Saved entries:
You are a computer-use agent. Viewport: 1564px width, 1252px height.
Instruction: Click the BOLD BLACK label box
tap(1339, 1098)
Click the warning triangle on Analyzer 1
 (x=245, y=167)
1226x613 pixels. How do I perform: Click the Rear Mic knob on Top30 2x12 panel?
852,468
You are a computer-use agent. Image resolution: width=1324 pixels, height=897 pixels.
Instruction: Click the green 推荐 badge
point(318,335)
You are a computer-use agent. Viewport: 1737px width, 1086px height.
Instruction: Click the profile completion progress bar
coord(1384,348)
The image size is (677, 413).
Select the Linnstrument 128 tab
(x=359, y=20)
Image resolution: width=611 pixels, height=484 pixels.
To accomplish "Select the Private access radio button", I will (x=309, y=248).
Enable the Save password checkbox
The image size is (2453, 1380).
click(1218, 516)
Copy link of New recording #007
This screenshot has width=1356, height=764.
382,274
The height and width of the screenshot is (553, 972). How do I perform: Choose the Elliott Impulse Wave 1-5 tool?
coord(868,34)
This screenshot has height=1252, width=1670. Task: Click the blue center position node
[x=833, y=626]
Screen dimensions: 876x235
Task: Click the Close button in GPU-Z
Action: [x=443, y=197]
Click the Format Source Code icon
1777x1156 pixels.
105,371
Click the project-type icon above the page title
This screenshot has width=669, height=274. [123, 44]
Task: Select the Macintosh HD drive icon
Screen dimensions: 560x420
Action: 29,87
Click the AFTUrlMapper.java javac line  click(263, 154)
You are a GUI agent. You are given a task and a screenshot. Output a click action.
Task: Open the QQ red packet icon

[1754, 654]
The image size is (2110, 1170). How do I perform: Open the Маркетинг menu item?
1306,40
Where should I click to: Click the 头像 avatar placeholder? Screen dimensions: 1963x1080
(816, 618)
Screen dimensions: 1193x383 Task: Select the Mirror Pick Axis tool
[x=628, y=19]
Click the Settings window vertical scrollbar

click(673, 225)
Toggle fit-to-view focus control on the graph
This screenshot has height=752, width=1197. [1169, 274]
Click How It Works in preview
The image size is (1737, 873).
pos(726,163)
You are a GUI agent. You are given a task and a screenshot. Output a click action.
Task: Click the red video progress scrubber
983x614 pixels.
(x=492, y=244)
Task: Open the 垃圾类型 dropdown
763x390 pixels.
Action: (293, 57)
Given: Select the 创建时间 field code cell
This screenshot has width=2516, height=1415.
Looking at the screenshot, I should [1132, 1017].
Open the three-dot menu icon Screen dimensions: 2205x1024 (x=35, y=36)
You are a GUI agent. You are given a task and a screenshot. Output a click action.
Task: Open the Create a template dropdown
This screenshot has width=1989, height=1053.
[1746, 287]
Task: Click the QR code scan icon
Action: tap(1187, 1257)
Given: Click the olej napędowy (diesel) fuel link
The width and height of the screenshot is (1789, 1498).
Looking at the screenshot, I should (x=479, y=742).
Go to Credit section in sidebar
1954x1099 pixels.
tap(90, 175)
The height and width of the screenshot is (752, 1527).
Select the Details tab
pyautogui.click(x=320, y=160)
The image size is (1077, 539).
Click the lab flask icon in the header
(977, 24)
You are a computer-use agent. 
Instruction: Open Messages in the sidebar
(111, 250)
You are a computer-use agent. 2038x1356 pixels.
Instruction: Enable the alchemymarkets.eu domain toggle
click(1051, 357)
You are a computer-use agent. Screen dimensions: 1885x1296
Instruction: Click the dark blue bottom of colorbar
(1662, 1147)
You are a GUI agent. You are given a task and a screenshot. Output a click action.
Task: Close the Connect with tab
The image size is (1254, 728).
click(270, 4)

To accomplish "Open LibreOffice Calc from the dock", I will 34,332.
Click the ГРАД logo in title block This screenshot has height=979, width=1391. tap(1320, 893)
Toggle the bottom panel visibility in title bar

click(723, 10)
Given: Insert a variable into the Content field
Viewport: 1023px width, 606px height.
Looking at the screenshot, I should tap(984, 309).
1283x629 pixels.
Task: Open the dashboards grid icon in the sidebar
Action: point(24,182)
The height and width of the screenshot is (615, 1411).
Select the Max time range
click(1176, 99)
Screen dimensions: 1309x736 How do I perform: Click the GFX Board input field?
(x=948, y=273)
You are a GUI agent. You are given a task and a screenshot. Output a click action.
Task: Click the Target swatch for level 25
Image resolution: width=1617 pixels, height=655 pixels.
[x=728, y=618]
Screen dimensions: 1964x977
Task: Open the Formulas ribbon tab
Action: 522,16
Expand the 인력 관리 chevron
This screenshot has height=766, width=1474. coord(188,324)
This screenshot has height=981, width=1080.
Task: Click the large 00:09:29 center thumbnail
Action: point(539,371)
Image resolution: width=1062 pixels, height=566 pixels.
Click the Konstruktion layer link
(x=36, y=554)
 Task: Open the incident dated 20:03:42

▶ WORK INSTRUCTION:
The lines above that hold "dropdown" are the result; show every one of them.

▶ ANSWER BELOW:
Task: Open the 垃圾类型 dropdown
Task: Open the Create a template dropdown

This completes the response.